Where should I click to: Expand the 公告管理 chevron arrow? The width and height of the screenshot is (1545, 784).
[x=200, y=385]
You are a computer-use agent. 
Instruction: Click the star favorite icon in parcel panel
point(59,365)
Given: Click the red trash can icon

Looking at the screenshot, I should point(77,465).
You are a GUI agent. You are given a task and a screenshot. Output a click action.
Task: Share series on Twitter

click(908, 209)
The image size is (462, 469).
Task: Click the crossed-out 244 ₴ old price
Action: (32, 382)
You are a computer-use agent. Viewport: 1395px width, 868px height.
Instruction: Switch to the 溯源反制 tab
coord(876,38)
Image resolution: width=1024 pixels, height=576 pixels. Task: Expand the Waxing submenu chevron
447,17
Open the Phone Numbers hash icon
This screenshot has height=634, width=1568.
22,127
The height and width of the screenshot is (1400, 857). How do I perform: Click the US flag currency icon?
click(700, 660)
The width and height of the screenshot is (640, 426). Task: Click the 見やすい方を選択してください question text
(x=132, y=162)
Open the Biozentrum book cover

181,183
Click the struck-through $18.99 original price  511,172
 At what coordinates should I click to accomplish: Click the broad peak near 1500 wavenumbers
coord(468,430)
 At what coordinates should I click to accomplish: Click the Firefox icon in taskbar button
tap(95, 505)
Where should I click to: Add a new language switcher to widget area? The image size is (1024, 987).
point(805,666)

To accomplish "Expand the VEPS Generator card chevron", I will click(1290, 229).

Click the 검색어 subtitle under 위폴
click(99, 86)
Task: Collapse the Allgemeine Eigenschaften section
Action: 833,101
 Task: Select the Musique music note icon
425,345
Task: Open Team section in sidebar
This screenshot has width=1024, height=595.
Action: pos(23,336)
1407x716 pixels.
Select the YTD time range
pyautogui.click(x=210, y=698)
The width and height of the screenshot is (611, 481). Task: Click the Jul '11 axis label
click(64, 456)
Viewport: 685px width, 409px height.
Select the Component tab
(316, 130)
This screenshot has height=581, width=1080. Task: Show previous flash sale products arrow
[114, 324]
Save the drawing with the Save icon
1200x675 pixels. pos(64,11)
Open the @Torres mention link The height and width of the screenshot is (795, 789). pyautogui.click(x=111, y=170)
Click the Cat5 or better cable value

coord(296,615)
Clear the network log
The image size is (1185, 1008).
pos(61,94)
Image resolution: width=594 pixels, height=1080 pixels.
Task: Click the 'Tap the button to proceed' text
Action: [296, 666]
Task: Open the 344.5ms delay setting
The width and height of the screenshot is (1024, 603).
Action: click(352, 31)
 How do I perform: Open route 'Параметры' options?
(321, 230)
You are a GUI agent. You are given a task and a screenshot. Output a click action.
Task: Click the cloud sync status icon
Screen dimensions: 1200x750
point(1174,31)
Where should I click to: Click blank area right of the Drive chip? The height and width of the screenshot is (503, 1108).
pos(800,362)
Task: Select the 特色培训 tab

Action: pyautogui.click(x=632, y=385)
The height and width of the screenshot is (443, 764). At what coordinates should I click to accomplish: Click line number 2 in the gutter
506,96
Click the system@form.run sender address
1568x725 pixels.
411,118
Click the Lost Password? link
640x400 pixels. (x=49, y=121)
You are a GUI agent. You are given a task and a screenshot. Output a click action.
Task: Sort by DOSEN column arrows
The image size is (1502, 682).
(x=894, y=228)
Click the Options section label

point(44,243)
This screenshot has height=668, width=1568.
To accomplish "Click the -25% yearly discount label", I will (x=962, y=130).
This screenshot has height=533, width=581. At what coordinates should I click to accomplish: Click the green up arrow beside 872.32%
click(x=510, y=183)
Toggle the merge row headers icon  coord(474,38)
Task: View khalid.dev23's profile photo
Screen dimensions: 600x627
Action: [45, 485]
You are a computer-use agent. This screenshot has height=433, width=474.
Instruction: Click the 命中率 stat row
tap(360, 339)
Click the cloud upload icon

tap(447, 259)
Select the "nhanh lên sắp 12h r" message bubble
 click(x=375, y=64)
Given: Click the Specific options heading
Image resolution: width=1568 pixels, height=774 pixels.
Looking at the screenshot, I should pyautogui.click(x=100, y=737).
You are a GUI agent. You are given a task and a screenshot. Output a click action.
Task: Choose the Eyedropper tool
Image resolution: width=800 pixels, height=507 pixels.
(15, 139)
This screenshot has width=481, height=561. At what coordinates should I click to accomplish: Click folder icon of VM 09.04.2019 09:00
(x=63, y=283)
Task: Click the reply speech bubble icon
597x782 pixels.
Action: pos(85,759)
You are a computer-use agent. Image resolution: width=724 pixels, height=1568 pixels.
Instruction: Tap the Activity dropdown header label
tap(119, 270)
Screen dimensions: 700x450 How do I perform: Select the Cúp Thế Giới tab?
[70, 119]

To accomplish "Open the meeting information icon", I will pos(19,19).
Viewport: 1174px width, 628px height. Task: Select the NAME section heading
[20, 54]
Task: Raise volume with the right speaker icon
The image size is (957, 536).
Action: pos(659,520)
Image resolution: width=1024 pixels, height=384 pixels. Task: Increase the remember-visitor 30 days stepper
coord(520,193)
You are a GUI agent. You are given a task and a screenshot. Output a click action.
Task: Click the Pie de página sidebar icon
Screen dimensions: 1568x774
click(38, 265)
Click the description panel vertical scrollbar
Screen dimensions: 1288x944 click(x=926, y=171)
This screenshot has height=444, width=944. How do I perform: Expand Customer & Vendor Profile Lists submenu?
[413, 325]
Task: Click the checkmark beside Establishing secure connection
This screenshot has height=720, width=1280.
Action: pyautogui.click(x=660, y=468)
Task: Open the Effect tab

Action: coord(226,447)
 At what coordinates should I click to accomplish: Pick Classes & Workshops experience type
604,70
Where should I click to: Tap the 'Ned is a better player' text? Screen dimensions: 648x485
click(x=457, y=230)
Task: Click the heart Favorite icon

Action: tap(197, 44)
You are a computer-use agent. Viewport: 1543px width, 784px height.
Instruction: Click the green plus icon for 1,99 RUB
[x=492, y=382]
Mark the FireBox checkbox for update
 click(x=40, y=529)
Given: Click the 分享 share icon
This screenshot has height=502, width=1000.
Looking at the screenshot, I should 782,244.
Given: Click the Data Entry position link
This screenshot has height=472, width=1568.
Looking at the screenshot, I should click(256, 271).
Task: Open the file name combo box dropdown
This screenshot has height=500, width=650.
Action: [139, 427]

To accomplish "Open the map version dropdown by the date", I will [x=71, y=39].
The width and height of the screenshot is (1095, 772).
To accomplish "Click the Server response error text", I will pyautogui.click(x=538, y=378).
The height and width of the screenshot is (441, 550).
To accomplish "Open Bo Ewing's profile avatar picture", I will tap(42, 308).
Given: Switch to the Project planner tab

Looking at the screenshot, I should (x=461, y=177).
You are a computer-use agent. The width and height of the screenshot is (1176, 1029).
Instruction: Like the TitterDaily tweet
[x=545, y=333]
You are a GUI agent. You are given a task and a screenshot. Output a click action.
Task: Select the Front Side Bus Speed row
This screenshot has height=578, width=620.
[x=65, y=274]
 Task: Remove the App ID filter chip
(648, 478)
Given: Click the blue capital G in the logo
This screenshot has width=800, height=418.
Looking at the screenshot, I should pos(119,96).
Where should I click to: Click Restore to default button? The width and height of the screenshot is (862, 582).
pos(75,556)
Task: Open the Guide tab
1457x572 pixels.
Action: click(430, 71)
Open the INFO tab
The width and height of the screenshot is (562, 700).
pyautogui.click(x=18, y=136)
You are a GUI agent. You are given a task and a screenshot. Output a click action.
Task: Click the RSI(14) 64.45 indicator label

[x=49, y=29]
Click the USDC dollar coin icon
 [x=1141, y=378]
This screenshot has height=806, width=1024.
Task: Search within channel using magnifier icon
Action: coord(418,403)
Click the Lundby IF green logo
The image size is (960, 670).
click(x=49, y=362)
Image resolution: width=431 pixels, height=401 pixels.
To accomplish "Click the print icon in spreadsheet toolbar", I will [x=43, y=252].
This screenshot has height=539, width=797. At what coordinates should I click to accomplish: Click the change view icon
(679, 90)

+===+

[About this task]: Search the entries for the word "logo" and show every line that has it.

[Exercise result]:
Given: Click the blue capital G in the logo
Click the Lundby IF green logo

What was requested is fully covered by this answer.